● DESCRIPTION OF THE TASK
Reproduce the full listing below unchanged, apart from the pictures.

● EXTRACTED MATERIAL
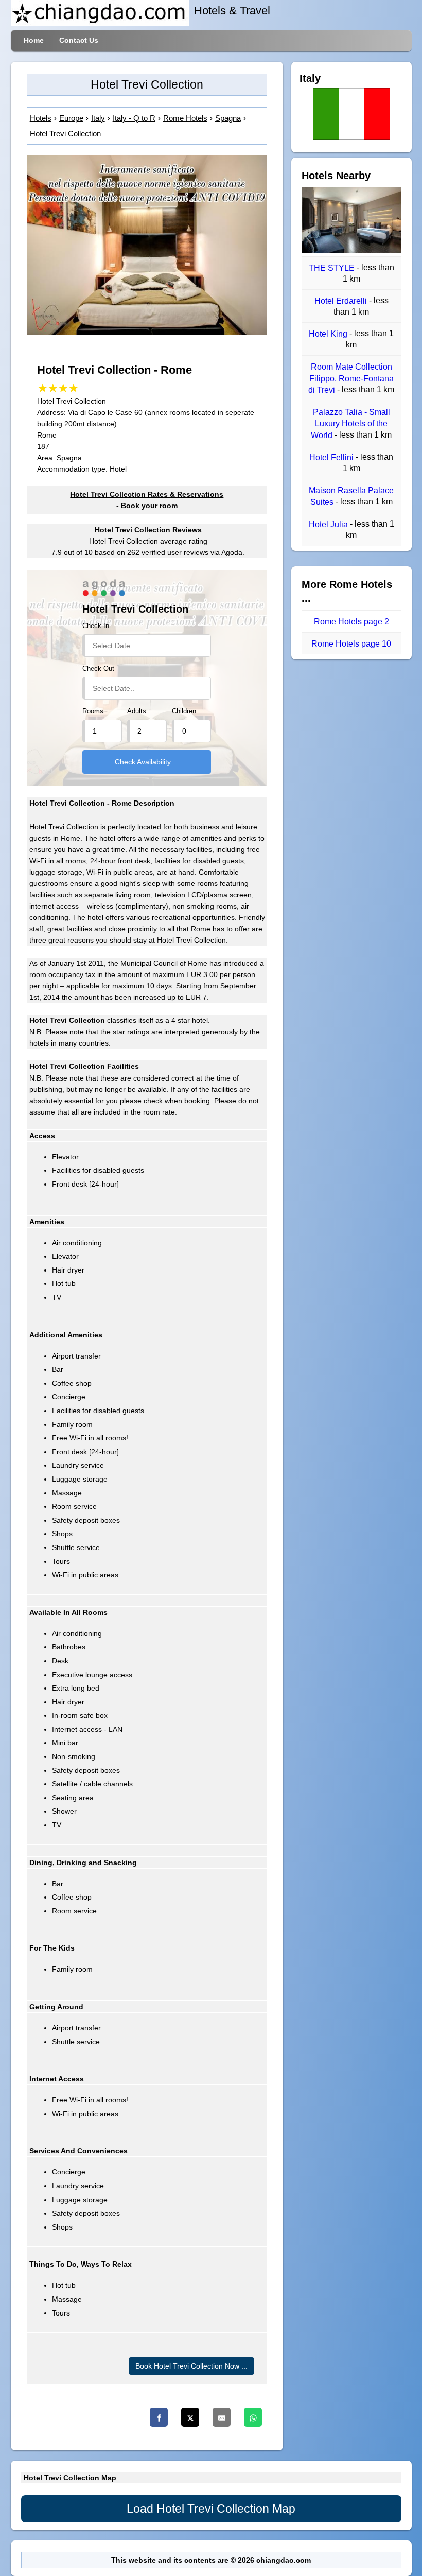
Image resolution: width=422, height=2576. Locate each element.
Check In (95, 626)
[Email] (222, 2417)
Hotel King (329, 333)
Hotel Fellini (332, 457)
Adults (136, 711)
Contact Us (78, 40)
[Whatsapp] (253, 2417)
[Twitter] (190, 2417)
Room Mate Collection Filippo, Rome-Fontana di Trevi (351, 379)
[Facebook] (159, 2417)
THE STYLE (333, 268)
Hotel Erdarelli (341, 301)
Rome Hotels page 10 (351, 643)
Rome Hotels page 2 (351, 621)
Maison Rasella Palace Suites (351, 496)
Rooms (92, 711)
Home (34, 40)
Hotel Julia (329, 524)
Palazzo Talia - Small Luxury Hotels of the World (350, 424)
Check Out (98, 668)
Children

● RESULT BELOW
Image resolution: width=422, height=2576. Locate each element.
Check In (95, 626)
[Email] (222, 2417)
Hotel King (329, 333)
Hotel Fellini (332, 457)
Adults (136, 711)
Contact Us (78, 40)
[Whatsapp] (253, 2417)
[Twitter] (190, 2417)
Room Mate Collection Filippo, Rome-Fontana di Trevi (351, 379)
[Facebook] (159, 2417)
THE STYLE (333, 268)
Hotel Erdarelli (341, 301)
Rome Hotels page 10 (351, 643)
Rome Hotels page 2 (351, 621)
Maison Rasella Palace Suites (351, 496)
Rooms (92, 711)
Home (34, 40)
Hotel Julia (329, 524)
Palazzo Talia - Small Luxury Hotels of the World (350, 424)
Check Out (98, 668)
Children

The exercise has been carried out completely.